Por supuesto que Estados Unidos no se quedará de brazos cruzados: Trump ya ordenó al secretario del Tesoro, Steven Mnuchin, un endurecimiento de las sanciones contra Irán. Pero es improbable que tenga el efecto deseado.

Por el contrario, con Irán ya paralizado por las sanciones, hace prácticamente inevitable otro ataque contra la infraestructura energética del Golfo.

Lo que en realidad se necesita es un ataque punitivo proporcional contra Irán. Arabia Saudita no puede ejecutarlo sin causar una escalada de la confrontación regional, pero Estados Unidos sí. Mientras la respuesta estadounidense sea limitada y proporcional, es improbable que genere una guerra declarada. Al fin y al cabo, Irán no es suicida: no respondió a reiterados ataques israelíes contra las fuerzas iraníes.

Estados Unidos también debe ofrecer algunos alicientes a Irán, entre ellos, un alivio limitado de las sanciones. En este sentido, la mejor opción para Estados Unidos es copiar el manual iraní: enviar al adversario señales contradictorias.

En algún momento, Estados Unidos tendrá que decidir cuánta capacidad de proyección de fuerza está dispuesto a mantener en el Golfo.
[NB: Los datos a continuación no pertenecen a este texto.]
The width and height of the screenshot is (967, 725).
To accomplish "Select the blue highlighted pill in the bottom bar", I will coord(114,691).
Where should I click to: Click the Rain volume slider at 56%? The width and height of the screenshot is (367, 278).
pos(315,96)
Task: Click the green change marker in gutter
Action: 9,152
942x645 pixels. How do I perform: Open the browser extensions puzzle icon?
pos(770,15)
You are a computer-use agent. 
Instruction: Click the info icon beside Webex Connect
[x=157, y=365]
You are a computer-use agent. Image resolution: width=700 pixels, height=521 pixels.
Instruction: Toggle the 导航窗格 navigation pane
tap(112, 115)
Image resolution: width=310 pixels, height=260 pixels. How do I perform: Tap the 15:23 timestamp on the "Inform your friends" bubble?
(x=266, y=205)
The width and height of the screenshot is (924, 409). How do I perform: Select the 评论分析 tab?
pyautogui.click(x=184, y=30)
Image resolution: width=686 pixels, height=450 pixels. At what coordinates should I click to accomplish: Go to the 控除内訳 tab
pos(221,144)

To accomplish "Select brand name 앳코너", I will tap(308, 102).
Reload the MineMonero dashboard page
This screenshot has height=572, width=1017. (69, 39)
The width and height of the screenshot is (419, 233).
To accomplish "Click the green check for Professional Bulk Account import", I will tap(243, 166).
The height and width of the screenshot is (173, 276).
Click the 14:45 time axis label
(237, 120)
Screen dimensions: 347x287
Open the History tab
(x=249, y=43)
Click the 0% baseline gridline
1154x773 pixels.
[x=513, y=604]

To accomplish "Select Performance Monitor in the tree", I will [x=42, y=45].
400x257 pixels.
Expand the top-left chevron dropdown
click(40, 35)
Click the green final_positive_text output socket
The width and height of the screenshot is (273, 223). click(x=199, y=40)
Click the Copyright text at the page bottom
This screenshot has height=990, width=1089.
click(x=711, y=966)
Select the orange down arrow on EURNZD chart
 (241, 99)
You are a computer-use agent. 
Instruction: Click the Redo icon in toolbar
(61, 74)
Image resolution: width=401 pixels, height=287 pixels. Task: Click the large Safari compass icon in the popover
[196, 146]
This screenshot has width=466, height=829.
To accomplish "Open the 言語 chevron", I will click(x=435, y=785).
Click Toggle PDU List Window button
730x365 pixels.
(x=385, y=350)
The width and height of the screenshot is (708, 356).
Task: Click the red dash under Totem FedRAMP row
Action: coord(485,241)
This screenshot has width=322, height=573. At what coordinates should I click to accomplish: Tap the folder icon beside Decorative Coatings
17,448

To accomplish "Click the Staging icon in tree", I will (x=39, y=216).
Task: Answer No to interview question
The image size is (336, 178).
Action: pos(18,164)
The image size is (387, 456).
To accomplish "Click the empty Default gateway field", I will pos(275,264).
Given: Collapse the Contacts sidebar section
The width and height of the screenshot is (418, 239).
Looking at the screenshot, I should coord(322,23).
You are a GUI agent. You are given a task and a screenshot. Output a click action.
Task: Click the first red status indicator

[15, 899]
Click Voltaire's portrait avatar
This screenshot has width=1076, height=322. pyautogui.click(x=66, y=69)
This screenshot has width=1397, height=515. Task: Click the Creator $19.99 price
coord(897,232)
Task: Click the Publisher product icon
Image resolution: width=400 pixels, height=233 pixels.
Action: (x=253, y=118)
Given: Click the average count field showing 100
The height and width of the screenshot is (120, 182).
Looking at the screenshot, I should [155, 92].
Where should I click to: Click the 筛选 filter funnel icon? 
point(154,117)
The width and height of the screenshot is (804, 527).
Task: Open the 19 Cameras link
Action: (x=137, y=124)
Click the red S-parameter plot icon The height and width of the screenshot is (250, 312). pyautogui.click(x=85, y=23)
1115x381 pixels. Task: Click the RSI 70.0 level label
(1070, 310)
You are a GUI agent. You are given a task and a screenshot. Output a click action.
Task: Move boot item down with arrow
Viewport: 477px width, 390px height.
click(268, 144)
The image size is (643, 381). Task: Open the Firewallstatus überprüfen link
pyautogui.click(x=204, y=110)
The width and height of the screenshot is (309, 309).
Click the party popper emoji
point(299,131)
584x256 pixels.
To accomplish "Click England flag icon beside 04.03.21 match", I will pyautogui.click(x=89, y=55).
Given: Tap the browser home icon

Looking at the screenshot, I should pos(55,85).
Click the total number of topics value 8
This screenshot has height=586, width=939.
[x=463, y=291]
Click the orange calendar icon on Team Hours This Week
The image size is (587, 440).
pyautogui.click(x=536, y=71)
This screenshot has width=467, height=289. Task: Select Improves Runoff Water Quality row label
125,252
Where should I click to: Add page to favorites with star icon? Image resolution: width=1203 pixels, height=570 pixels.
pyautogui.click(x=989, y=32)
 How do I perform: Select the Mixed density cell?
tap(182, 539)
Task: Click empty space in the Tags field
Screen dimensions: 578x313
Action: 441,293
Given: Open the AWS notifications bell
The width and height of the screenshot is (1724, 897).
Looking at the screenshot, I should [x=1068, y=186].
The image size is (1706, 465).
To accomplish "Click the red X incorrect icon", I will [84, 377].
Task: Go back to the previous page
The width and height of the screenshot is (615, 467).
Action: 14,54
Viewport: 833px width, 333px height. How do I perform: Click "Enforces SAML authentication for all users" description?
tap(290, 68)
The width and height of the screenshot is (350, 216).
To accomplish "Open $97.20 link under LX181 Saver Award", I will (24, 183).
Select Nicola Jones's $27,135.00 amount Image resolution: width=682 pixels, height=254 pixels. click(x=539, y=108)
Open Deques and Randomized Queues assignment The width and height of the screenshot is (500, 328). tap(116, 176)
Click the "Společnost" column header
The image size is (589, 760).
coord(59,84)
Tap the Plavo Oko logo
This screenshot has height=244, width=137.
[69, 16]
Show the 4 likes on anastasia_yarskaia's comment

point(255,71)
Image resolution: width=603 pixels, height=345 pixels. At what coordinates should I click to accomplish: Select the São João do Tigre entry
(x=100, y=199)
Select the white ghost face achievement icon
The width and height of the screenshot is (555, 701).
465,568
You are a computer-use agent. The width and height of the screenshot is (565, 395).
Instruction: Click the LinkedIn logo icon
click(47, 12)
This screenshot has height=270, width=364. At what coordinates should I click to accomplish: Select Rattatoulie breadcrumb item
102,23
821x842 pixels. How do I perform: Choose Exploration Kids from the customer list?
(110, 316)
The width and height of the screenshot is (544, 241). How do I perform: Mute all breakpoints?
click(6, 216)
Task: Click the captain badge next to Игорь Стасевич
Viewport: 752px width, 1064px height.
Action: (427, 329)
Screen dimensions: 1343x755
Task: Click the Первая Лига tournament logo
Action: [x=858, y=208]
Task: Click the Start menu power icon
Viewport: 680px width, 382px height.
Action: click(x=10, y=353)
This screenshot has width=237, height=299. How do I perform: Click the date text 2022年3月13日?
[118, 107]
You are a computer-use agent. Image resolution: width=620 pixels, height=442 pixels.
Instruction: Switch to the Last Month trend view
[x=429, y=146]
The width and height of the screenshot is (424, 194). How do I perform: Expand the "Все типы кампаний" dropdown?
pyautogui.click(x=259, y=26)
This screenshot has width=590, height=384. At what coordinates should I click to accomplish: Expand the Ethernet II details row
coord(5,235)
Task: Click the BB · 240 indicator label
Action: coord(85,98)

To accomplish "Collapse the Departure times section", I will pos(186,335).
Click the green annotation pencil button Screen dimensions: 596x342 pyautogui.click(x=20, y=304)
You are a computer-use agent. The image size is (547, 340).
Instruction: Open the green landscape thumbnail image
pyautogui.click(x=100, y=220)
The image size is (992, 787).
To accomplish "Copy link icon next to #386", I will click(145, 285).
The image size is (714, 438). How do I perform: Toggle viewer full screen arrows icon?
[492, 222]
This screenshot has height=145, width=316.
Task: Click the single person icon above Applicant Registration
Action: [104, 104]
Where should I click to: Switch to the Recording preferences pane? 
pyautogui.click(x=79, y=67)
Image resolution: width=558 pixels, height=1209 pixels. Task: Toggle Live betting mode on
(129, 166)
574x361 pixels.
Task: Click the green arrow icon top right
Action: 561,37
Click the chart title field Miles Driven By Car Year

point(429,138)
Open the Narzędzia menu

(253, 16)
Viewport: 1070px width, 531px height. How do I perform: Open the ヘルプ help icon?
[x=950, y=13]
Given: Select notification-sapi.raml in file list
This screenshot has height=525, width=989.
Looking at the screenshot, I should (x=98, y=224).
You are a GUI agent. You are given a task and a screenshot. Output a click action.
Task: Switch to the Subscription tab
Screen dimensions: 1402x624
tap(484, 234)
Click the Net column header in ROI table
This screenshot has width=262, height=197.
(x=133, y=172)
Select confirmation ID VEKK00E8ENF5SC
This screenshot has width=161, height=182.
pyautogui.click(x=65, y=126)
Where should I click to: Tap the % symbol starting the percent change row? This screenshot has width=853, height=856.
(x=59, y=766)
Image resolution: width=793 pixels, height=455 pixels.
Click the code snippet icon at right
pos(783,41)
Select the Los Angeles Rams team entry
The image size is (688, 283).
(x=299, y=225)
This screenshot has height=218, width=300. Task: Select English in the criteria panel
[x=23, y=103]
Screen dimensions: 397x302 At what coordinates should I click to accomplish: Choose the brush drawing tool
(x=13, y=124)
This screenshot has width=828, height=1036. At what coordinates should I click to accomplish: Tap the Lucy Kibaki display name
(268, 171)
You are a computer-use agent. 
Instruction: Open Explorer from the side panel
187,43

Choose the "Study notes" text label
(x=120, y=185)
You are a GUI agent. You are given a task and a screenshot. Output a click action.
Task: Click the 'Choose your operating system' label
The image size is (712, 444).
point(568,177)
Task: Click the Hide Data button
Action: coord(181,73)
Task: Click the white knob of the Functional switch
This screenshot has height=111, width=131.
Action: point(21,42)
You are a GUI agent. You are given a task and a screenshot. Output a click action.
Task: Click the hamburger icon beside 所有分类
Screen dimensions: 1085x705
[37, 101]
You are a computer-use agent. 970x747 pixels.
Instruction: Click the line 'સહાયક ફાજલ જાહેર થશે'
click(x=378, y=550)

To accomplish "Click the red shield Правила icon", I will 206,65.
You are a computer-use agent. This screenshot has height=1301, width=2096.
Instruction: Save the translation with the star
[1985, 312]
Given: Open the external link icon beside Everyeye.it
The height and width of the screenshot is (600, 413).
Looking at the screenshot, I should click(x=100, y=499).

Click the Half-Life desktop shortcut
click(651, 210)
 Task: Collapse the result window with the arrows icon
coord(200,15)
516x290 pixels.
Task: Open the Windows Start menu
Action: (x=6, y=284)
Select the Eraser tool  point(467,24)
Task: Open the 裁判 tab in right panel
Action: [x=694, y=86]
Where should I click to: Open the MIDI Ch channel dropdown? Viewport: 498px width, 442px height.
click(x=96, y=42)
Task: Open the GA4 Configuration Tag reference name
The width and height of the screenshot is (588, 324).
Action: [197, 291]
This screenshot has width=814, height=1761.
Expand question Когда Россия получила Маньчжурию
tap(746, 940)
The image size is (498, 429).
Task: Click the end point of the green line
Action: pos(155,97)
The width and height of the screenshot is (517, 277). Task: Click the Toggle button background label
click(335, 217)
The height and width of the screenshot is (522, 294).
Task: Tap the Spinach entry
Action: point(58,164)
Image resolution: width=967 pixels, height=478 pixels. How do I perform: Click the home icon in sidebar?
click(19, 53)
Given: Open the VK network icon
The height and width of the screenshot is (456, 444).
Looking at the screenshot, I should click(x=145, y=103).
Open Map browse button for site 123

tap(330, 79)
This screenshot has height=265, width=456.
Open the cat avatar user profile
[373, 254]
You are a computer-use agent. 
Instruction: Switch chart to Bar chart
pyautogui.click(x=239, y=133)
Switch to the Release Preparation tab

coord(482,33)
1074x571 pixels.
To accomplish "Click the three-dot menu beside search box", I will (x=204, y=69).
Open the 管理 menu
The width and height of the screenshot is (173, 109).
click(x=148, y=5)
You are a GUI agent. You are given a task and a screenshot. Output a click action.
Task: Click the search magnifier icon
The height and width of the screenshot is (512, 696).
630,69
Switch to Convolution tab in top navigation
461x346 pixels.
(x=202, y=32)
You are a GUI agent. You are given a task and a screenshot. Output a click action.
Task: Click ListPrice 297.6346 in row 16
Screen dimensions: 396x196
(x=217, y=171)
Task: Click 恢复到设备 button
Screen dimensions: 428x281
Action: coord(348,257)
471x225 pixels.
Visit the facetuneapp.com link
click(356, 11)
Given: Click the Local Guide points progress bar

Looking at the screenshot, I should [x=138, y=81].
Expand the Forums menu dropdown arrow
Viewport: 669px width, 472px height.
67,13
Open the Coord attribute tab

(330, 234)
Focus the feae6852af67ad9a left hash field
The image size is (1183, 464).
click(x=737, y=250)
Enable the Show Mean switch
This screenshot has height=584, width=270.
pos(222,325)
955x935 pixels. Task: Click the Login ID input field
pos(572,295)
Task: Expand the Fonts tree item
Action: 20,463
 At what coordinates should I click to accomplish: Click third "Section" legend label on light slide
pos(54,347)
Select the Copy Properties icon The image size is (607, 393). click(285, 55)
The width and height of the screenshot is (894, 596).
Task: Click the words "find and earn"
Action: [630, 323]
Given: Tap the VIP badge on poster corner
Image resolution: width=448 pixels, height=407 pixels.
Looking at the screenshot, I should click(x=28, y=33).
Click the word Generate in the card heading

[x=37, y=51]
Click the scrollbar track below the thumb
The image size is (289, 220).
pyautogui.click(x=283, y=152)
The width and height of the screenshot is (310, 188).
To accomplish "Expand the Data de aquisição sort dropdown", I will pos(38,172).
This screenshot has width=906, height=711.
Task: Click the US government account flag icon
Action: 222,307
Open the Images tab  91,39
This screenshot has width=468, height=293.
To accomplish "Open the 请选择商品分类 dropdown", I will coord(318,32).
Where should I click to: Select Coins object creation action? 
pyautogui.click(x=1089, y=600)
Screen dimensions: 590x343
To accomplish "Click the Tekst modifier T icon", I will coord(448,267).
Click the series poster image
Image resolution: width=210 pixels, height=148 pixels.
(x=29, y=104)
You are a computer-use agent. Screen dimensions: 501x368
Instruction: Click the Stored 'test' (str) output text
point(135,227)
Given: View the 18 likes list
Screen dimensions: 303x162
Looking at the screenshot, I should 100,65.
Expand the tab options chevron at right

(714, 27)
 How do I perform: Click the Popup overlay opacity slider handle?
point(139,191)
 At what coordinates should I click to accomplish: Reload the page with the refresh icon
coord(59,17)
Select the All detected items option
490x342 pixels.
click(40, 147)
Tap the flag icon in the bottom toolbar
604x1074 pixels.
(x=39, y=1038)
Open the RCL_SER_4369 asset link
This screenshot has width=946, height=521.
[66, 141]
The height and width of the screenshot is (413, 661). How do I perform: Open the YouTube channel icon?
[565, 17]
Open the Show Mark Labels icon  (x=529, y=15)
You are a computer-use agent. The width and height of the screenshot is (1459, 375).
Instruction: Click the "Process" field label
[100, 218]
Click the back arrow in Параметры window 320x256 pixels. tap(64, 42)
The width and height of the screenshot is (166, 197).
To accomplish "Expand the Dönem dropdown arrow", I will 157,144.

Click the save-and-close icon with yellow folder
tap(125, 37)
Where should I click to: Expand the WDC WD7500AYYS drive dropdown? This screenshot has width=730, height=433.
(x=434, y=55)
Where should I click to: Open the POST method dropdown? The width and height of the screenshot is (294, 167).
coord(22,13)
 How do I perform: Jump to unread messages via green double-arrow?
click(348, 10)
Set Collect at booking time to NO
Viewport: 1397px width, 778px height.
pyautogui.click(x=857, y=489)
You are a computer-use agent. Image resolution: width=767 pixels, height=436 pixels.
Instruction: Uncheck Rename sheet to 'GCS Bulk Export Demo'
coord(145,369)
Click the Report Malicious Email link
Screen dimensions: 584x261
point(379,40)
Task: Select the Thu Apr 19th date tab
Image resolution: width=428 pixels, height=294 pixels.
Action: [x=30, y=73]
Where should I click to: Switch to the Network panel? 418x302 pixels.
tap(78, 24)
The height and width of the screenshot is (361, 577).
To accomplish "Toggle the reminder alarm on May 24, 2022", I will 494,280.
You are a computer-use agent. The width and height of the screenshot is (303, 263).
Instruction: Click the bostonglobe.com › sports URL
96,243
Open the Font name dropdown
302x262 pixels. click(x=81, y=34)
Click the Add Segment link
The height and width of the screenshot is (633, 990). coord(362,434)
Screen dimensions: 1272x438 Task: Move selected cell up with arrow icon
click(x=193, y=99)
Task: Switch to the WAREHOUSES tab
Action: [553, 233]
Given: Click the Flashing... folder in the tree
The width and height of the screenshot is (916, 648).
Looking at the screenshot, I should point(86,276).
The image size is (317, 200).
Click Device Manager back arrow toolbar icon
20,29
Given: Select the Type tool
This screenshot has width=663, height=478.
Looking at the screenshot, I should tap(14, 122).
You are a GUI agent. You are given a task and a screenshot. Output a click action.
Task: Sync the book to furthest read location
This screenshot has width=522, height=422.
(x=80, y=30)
Pero ahora mismo, la máxima prioridad debe ser responder al último desafío de Irán, antes de que tenga lugar otro ataque.

Bernard Haykel: es profesor de Estudios de Oriente Próximo y director del Instituto para el Estudio Transregional de Medio Oriente, Norte de África y Asia Central Contemporáneos en la Universidad de Princeton y coeditor (con Thomas Hegghammer) de “Saudi Arabia in Transition”.